2013 HUGO BOSS ASIA ART: AWARD FOR EMERGING CHINESE ARTISTS

Kwan Sheung Chi, Water Barrier (Maotai-Water, 1: 999) Installation view, 2013 Rockbund Art Museum, Shanghai
Kwan Sheung Chi, Water Barrier
(Maotai-Water, 1: 999)
Installation view, 2013
Rockbund Art Museum, Shanghai

The Hugo Boss Prize was founded in 1996. For its first two instances, in a move to better showcase the event, a group show of the nominees was organized at the Guggenheim; it wasn’t until the third that only the winning artist’s work was exhibited. The organizers of the Hugo Boss Asia Art award are taking care to follow in the footsteps of the successful brand: for the inaugural prize, an exhibition of seven nominated artists (and collectives) under 35 years of age, was held at the Rockbund before the prize winner was announced. Since the exhibition does not have an overall curatorial plan or authorial control, the interplay between the artists’ works lends a loose logic to it. This is especially clear where different artists share a space on the same floor.

Inside the entrance on the second floor is a narrow “hallway,” the walls filled with photographs by the collective Birdhead from their “Welcome Back to Birdhead World 2013 – Shanghai” exhibition. The sheer quantity makes it hard to discern their aesthetic qualities or the relationships between them—it is only possible to glance over them and absorb some fragmentary visual information. Li Liao is shown on the same floor, his work featuring tattered sweaters and broken remote controls in a small area accompanied by the sounds of an argument. This is a recording of an actual event: the fierce opposition of his girlfriend’s parents and family to her plans to marry Li. The work is titled Art is a Vacuum, and the subject is a classic one: the debate over what constitutes “basic human needs” between the artist in the “vacuum” and the “ordinary” person who wants a sense of security. However, it is very hard for us to view this random event from someone’s personal life as performance art, even if the recreation is more fascinating than the original event. To publicly display the “evidence” of the fight— to turn a private and hidden experience into a historical relic for everyone to reminisce about and revere—feels somewhat distasteful (a similar method is also evident in the artist’s other works here, Consumption and Illumination). The problem is, some of Li Liao’s artworks have been divided in two by Birdhead’s hallway—if you want to see them as one, you have to pass through a barrage of dizzying urban moments recorded at fast shutter speed. This creates a temporal confusion.

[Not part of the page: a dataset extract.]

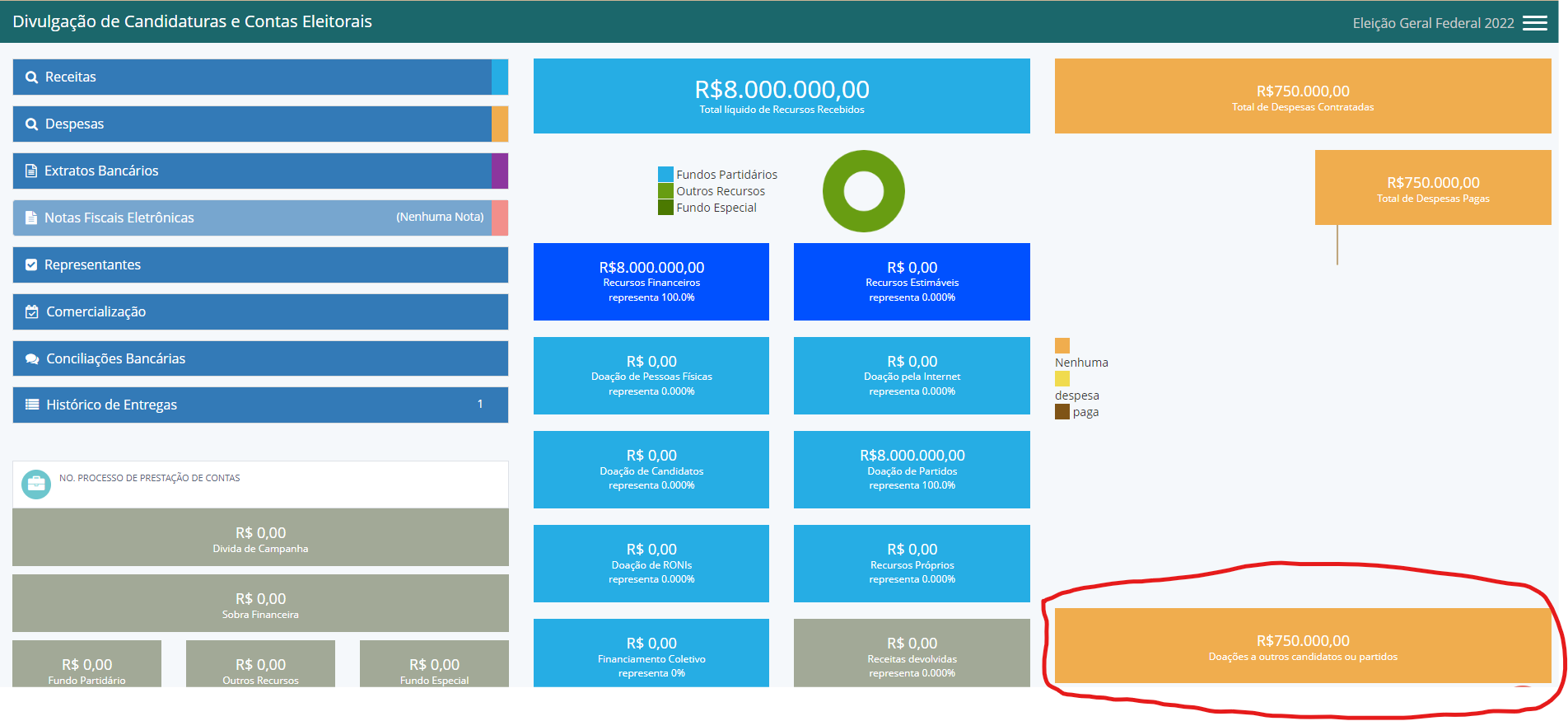Click the Doação de Partidos tile
Screen dimensions: 1568x721
tap(912, 470)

Sharing a space can be mutually beneficial. On the fourth floor is Li Wei’s I Am at Peace, bursting with portent of danger, and between the fourth and fifth floor she has mounted her bust of a mental patient. Several of Kwan Sheung Chi’s works are displayed in between hers, as if tracing the societal roots of her existential angst. It must be said, however, that although many people overlooked Lee Kit’s subtle alterations to the top floor coffee shop, his being able to occupy a whole floor is most suitable for displaying such a systematized artistic language and working method. An example is Hsu Chia-Wei’s work in the third floor space—through fieldwork and film, he explores the subject of geographical personal identity, in an impressive display of artistic skill. Hu Xiangqian, meanwhile, took the opportunity to put on a small-scale retrospective on the fifth floor.

As mentioned at the start of this review, the aim of this exhibition is to draw more attention to this new prize; it is the artists’ work in the long-term that forms the real basis of the judging criteria. To put it another way, the fact that Kwan Sheung Chi won the prize reminds us that the crucial factor in success is not “visibility” in the show—his original submission could not be included due to censorship by the cultural authorities; his work here lacks visual impact. his works delight in oscillating between the sharp political sentiment of leftwing Hong Kong intellectuals and bland descriptive language. They include: sheets of blank paper stacked to be 64 x 89 cm ( Untitled [White]); relaxed videos filmed in the kitchen offering instructions on how to make suicide and self-defense equipment (doing it with Chi…making an Exit Bag and doing it with Mrs Kwan…making Pepper Spray); and the pointless activity of shredding a string of thread (the video Breaking Up a Piece of Short Thread). It is a relatively safe move—an artistic language that makes art palatable by “avoiding the big issues by concentrating on the trivial”—the secret weapon of many an artist. Yet under the uniquely awkward conditions that we have here, such oblique forms of protest are perfectly reasonable.